The Oblates of Providence (Baltimore, MD)
The Oblates of Providence were founded in Baltimore in 1828 by the Servant of God Mother Mary Lange, an immigrant from Cuba. As the first order of black sisters in the United States, their mission was to serve the French-speaking Haitian community in Baltimore.
The Oblates' original habit, used throughout the 1800s, consisted of a pleated black tunic and a black-collared short cape, trimmed at the neck with a white collar. Each Sister also wore a crucifix around the neck, which was affixed to the cape at the heart.
A more distinctive element in the habit was the tall, pleated white cap. In construction it seems most like a simple Regency or Colonial "mob" cap. But its unusual height also recalls Caribbean Creole women's headwear of the time period, as seen in the paintings of Agostino Brunias and, perhaps, going back even to African head-wraps.
Oblate novices wore the white cap alone, while professed sisters added a black band in the middle, just above the head.

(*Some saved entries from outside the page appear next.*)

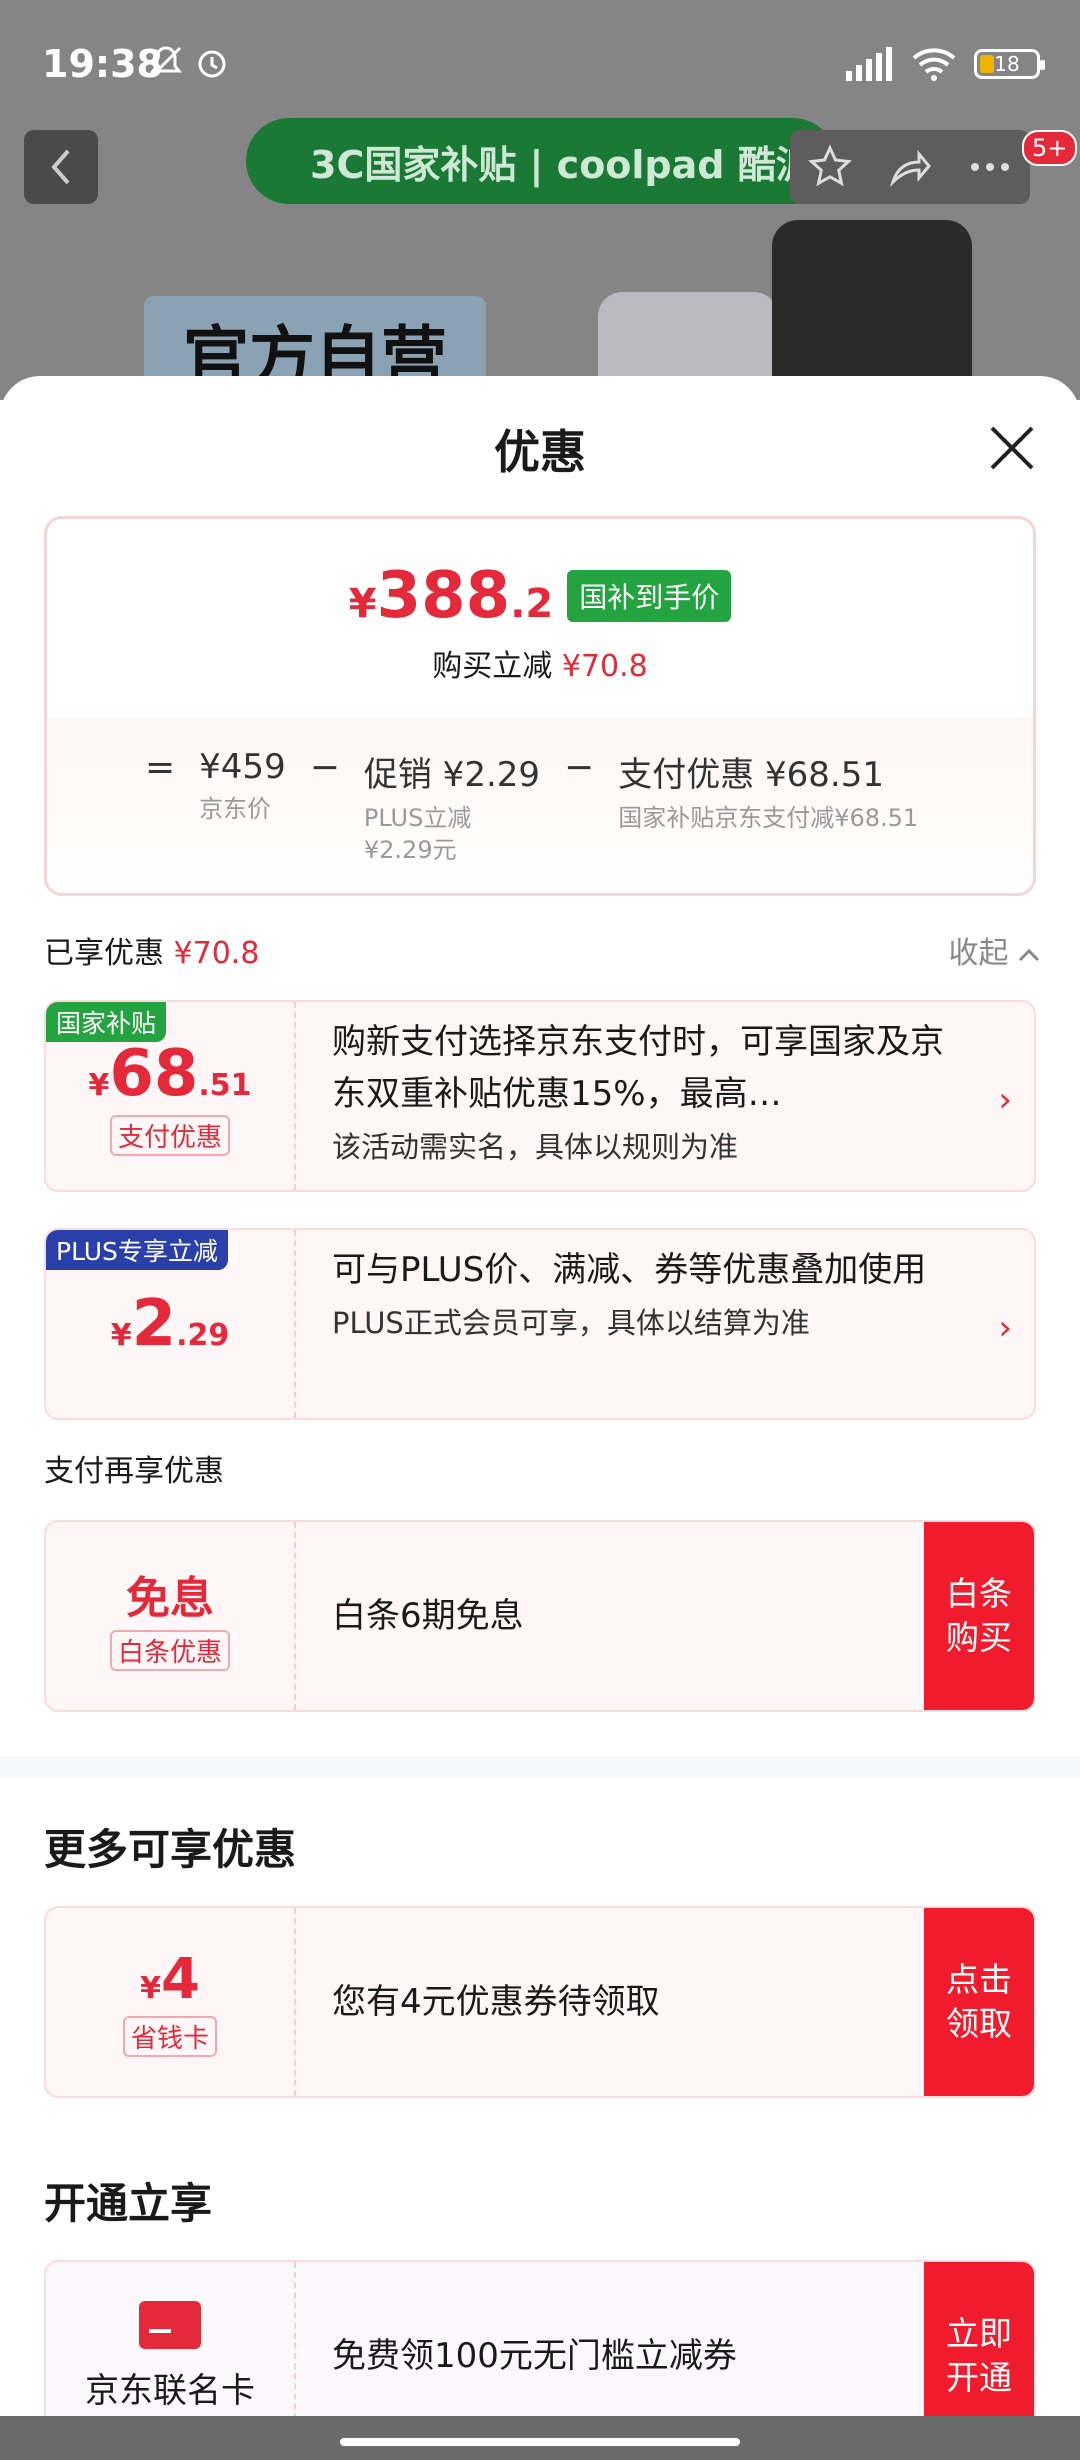 The width and height of the screenshot is (1080, 2460). What do you see at coordinates (242, 767) in the screenshot?
I see `jd-price-value: ¥459` at bounding box center [242, 767].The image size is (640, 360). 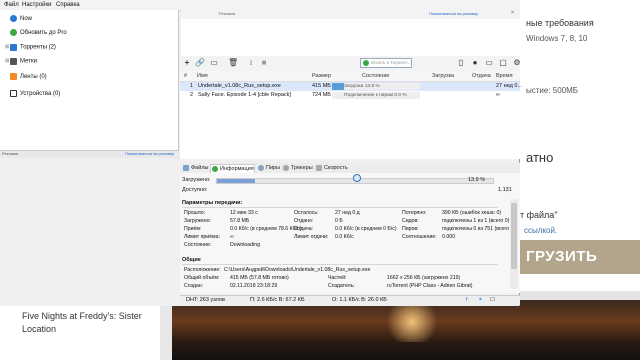 I want to click on progress-bar: Загрузка 13.9 %, so click(x=376, y=86).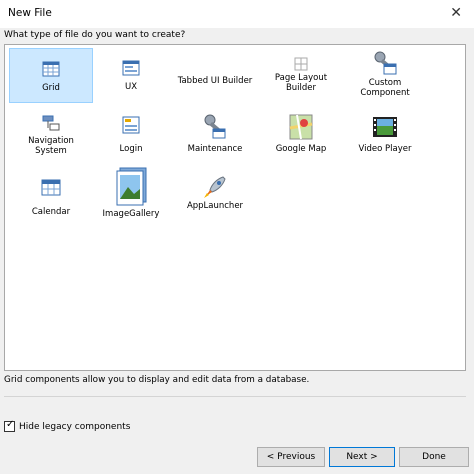 Image resolution: width=474 pixels, height=474 pixels. I want to click on tile-label: AppLauncher, so click(215, 206).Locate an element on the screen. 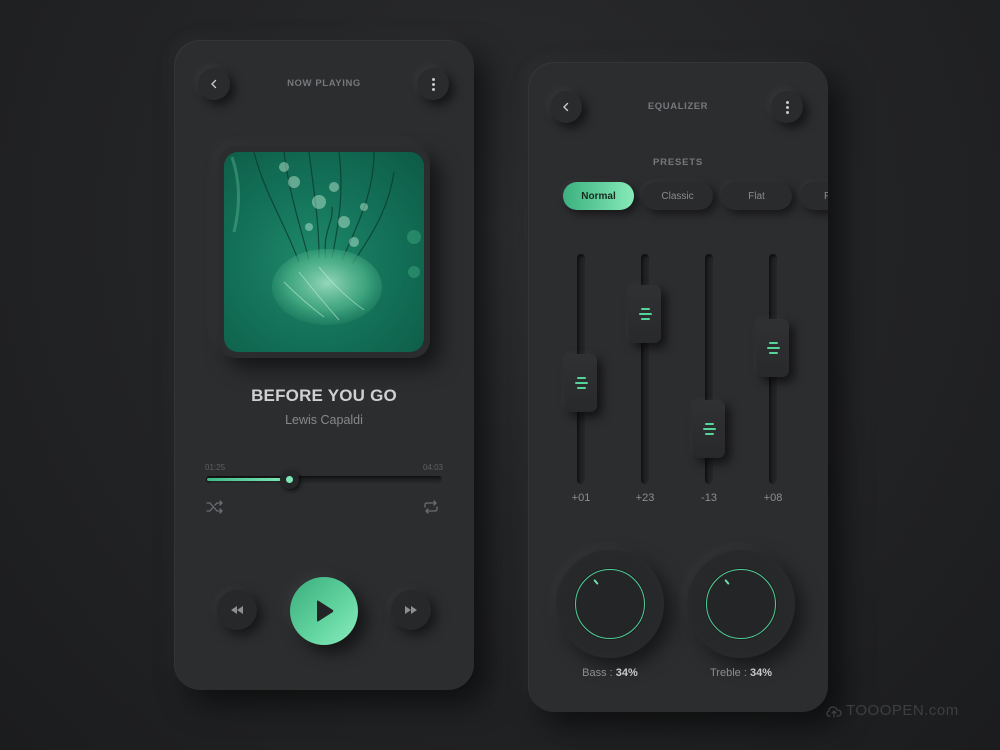 This screenshot has height=750, width=1000. preset-partial: P is located at coordinates (814, 196).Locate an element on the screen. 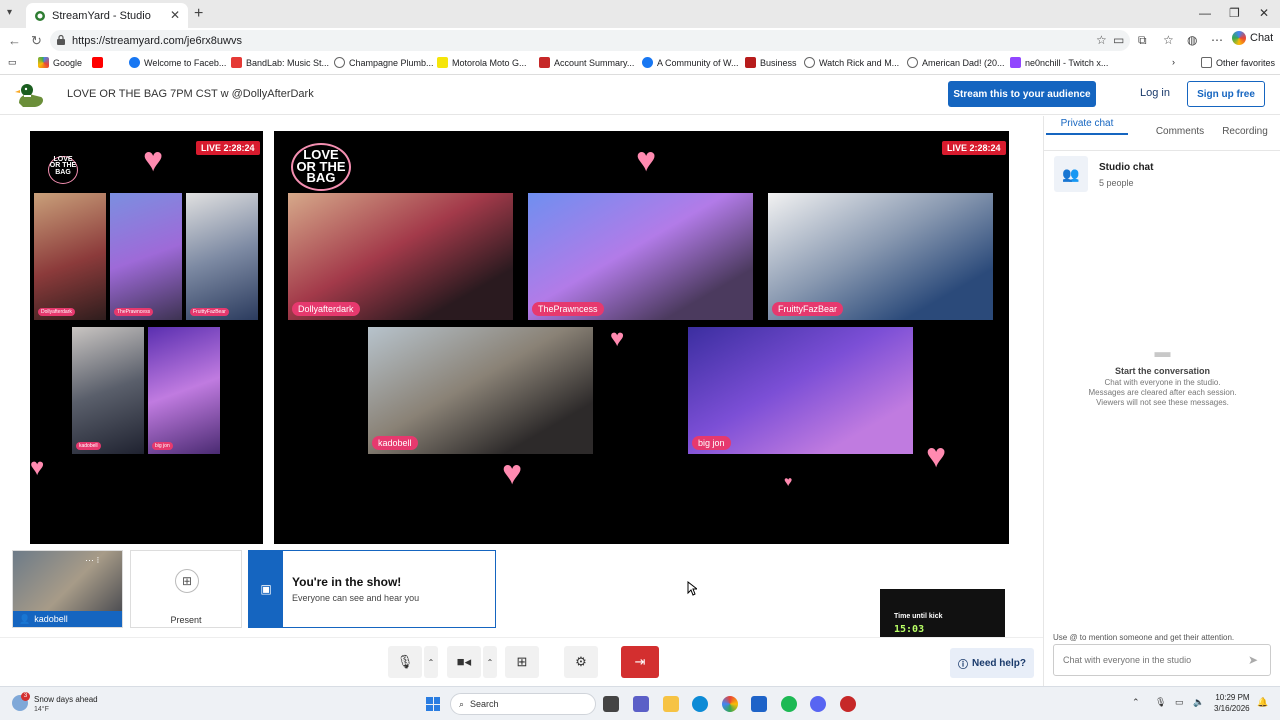  participant-name-tag: Dollyafterdark is located at coordinates (326, 309).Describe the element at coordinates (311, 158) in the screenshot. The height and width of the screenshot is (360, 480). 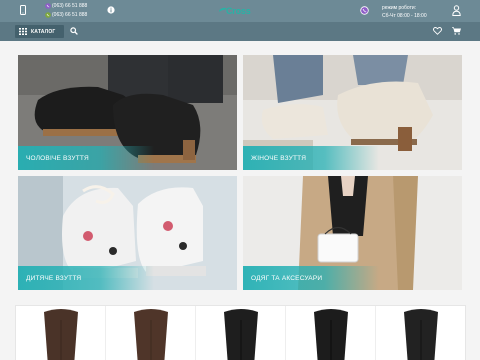
I see `category-label-womens-shoes: ЖІНОЧЕ ВЗУТТЯ` at that location. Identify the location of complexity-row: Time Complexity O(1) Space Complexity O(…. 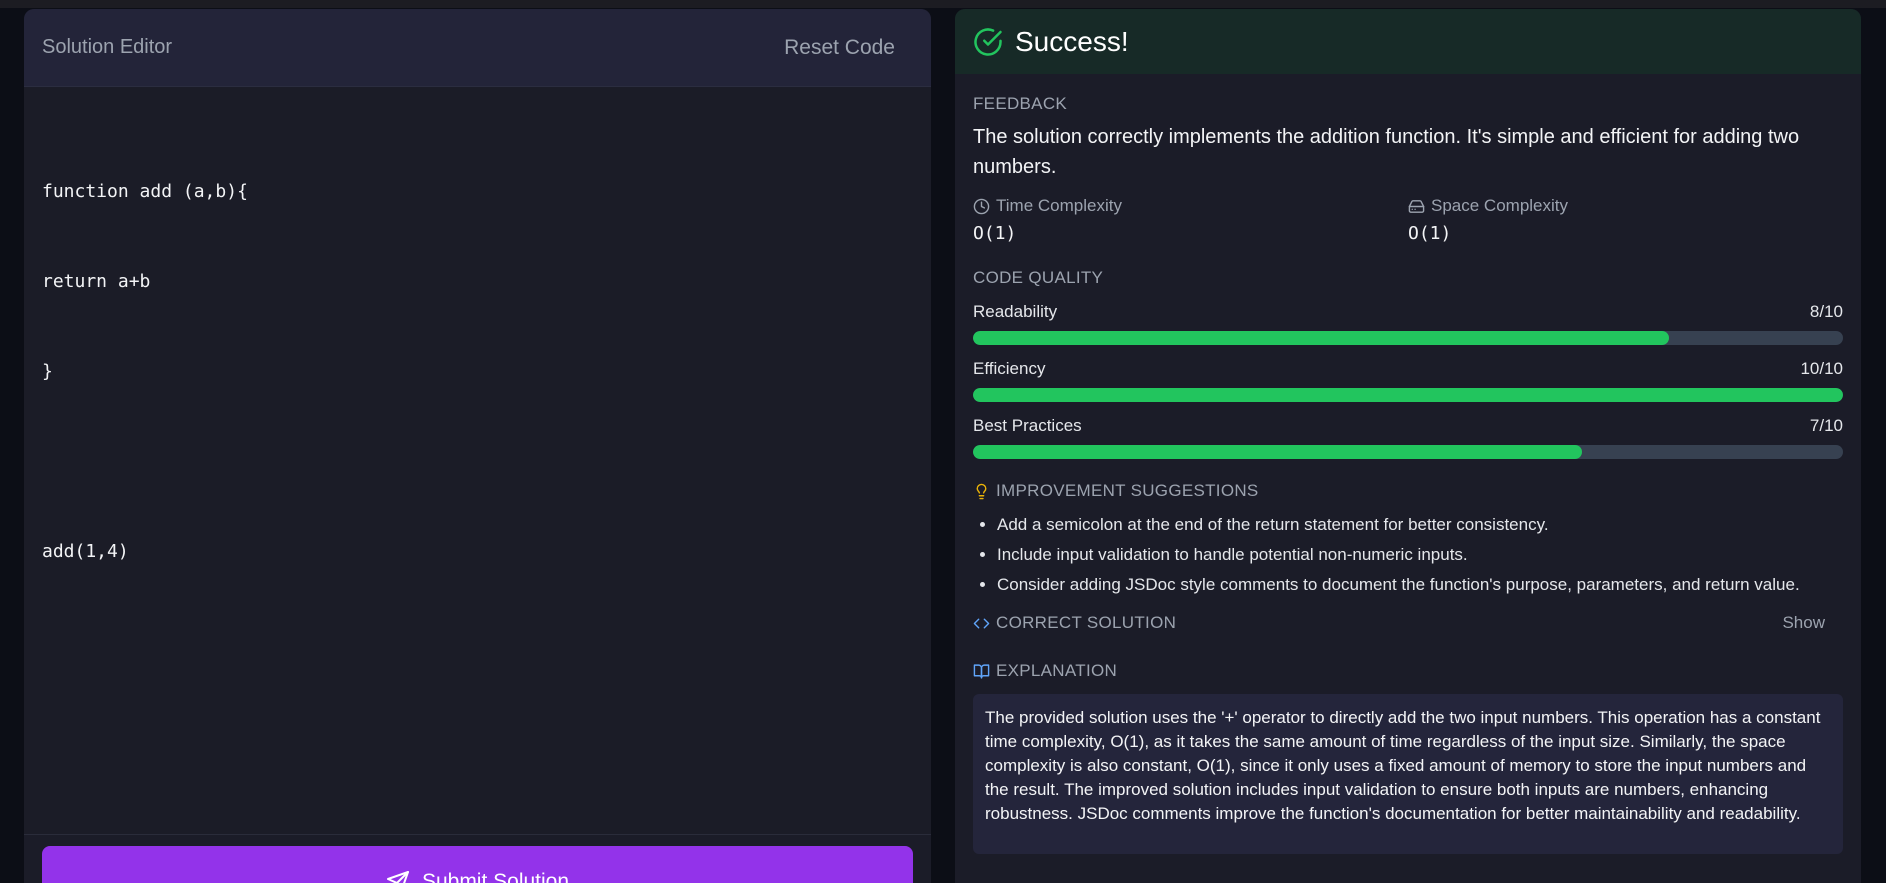
(1408, 220).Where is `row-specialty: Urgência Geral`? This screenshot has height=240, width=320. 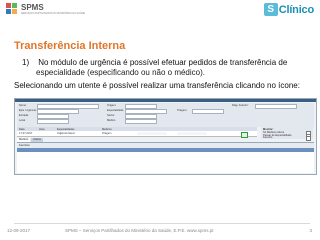
row-specialty: Urgência Geral is located at coordinates (66, 134).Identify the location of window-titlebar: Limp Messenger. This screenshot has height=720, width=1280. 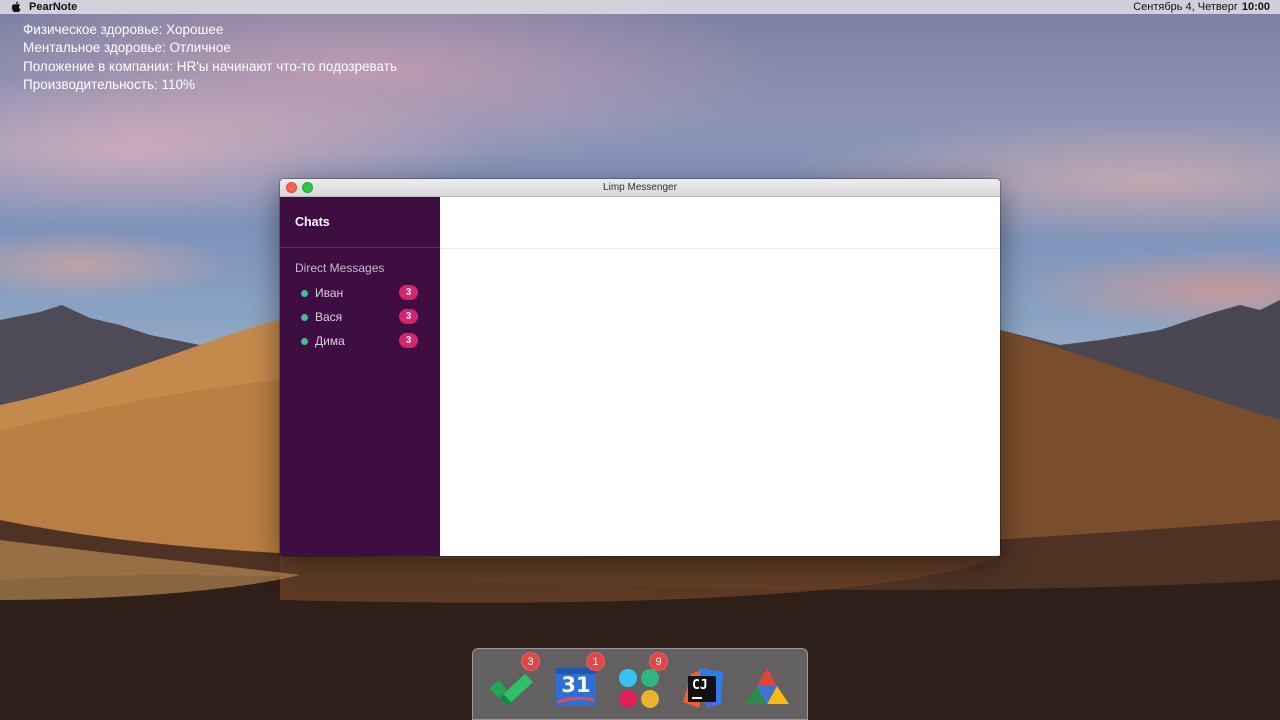
(640, 188).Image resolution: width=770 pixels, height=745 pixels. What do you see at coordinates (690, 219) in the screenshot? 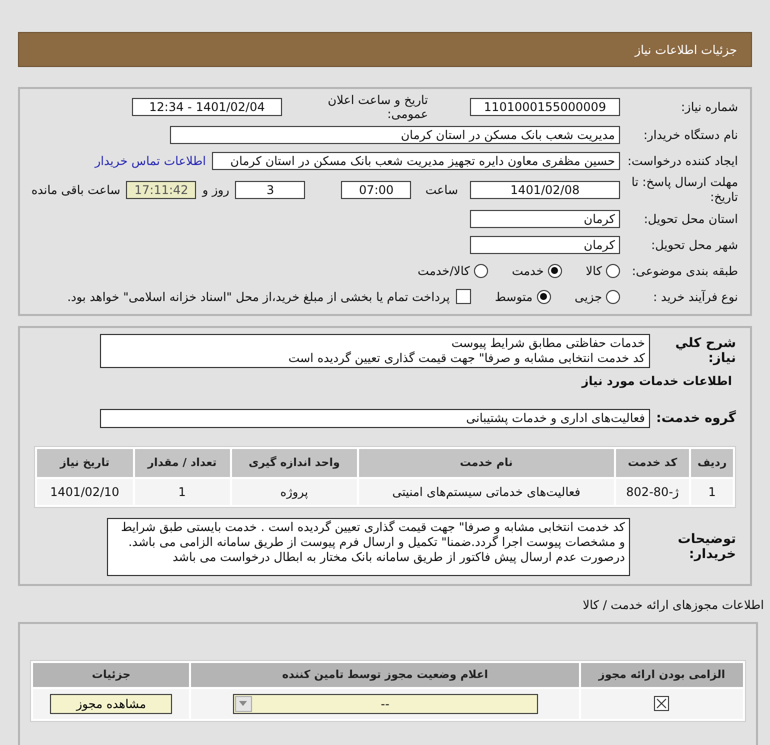
I see `field-label: استان محل تحویل:` at bounding box center [690, 219]. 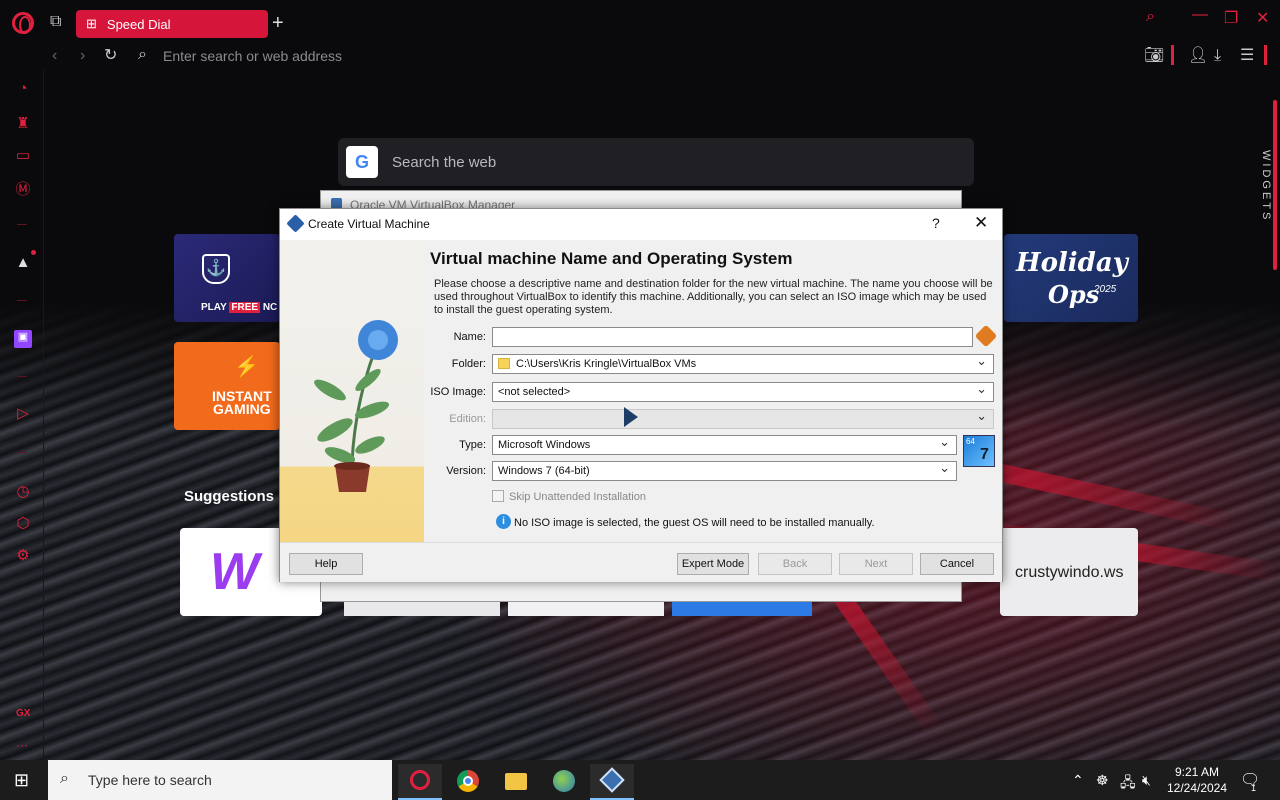 I want to click on clock-time: 9:21 AM, so click(x=1197, y=772).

Outside the convent, the sisters were said to have worn a tight-fitting black bonnet instead, although a number of photographs show them wearing white caps outside the convent.
The sisters opted to exchange this unique element for a more conventional black veil and white wimple during the superiorship of Reverend Mother M. Magdalene Creighton (1897–1909). However, an Oblate recounted in 1914 that the older members of the order were "not so willing to part with the cap that had been so dear to them."
The Sisters of Charity (Emmitsburg, MD)
The Sisters of Charity, founded by St. Elizabeth Ann Seton, originally had a habit based on the mourning attire or “widows’ weeds” that Seton had worn since the death of her husband in Italy.
When the community was first forming in 1809, St. Elizabeth proposed that the dress she had already become accustomed to wear be adopted as its standard: “a black dress with a short cape, similar to a costume that she had observed among the religious of Italy. Her head-dress was a neat white muslin map, with a crimped border, and a black crape band around the head, fastened under the chin.”
The community assumed this informal habit on June 1, 1809. Later that year, some weeks after the sisters arrived in Emmitsburg, a black cap was substituted for the white one, thus giving birth to the classic Setonian habit.
Notwithstanding any Italian antecedents and influences, the final form of the habit has also been compared to the “plain” dress of American Quakers, to whom Seton admitted having long been attracted.
Though Seton’s daughters have had a long and fruitful history in America across multiple congregations, their original habit was gradually abandoned. In 1850 the sisters at Emmitsburg affiliated themselves with the French Daughters of Charity and switched to a blue French-style habit with a cornette. At the time, the New York and Cincinnati houses elected to continue in Mother Seton’s original rule and habit. A branch founded in Elizabeth New Jersey substituted a veil for the bonnet—which, ironically, was done at the behest of Bishop Bayley, the nephew of St. Elizabeth.
Today all three of these habits have, in one sense, become regarded as obsolete, in that religious are no longer wearing them regularly. Certainly, we can hope that the restoration of traditional habits that we are now seeing in many communities also extend to these habits as well.
Yet in another sense they have already attained a higher plane of Catholic life today. As St. Kateri and St. Elizabeth have been raised to the altars and Servant of God Mary Lange’s cause of beatification is currently ongoing, their traditional habits are now assuming an immortal place in the visual iconography of American Catholicism: a window from history into heaven.